### [Given passage]
++++++++

# Just bought a 76 datsun 620, need some help/advice



## everlastingboost (Oct 11, 2006)

Hello my name is Kevin. I just bought a 76 truck, i think it's a great little truck! Like the title says i'm looking for some resources. Is there any place to get body panels for these trucks anymore? I need a drivers side door, both fenders, the hood as well as the floor boards(rust sucks haha). I also am wondering about the brakes, they are pretty much shot. I was wondering if there is any disk brake conversion or anything of that sort for the front? It also needs new suspension in the rear. I believe it's just air shocks, is there any aftermarket items available. The front of the vehicle looks to be lowered, i was thinking of lowering the rear as well. I'll have more pics up tomorrow. Here's some the previous owner took. 

Cheers,
Kevin.


----------



## davido (Aug 23, 2004)

OEM Surplus--720 Truck

where are you located? this guy has alot of stuff.

Datsun 620 Pickup Truck ,¡|The 620 Resource|¡,

1974 Datsun 620 Pickup


----------



## everlastingboost (Oct 11, 2006)

great thanks for the links! I'm in colorado. I need alot of body panels, any good info. I can't find crap besides some place in Taiwan!


----------

++++++++

### [Information provided]
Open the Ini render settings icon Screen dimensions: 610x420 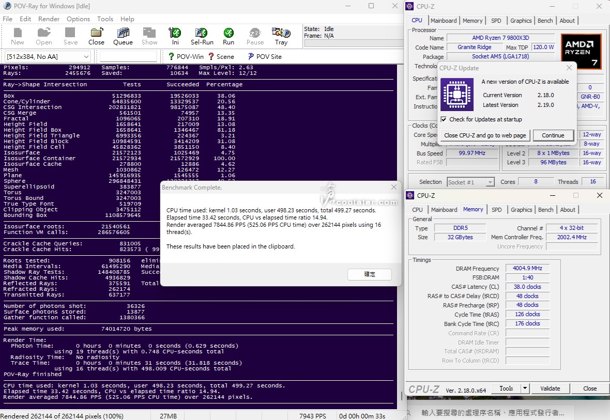coord(175,36)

++++++++

### [Task]
In the Datsun 620 thread, which state does the truck's new owner say he is in?

### [Problem solution]
Colorado.